» **AIM OF THE TASK**
Copy the listing from the line with "The width and" through the end of the listing, replacing "sheet tab" with "worksheet tab" and changing nothing else. Leave out the pictures.
§ §
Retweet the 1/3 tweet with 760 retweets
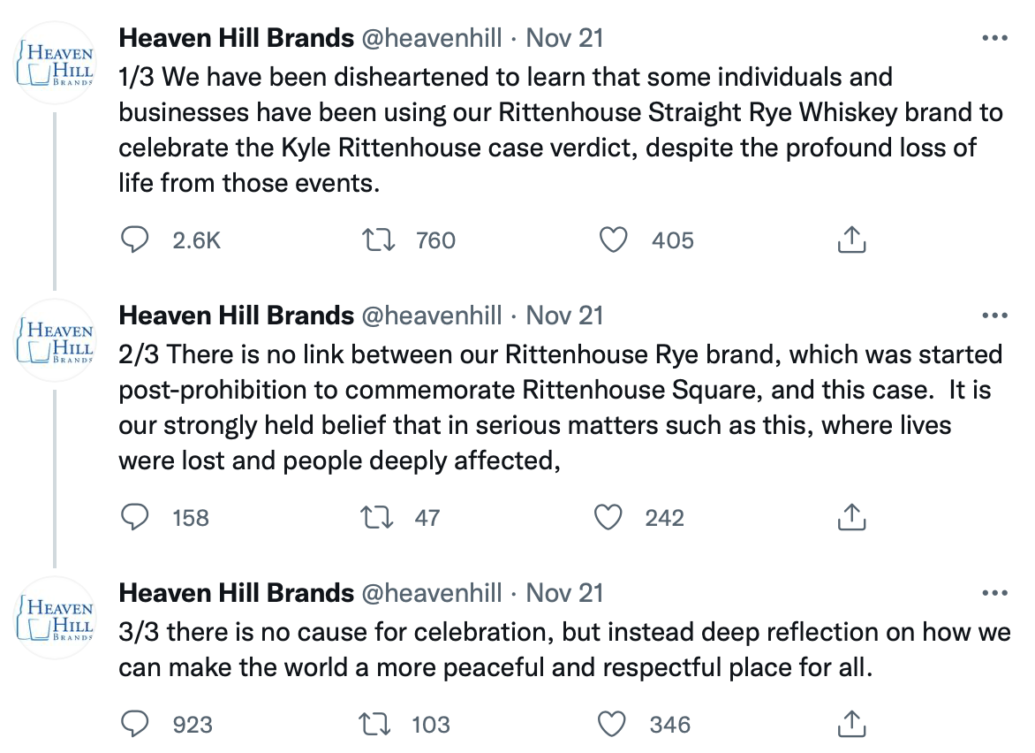 [x=378, y=240]
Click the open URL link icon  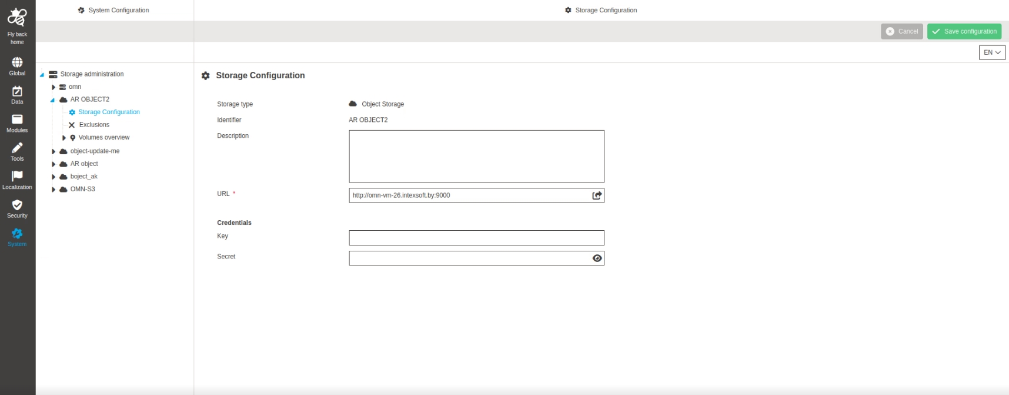pos(597,195)
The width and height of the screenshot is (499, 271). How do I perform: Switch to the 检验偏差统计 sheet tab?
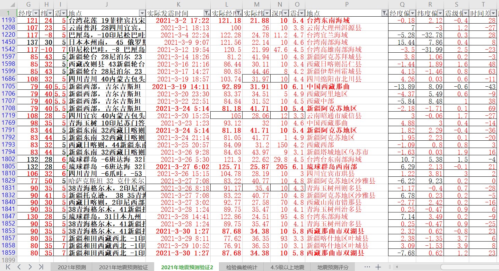click(x=242, y=267)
§ §
» **THE REPLY**
The width and height of the screenshot is (499, 271). How do I perform: Switch to the 检验偏差统计 worksheet tab?
click(x=242, y=267)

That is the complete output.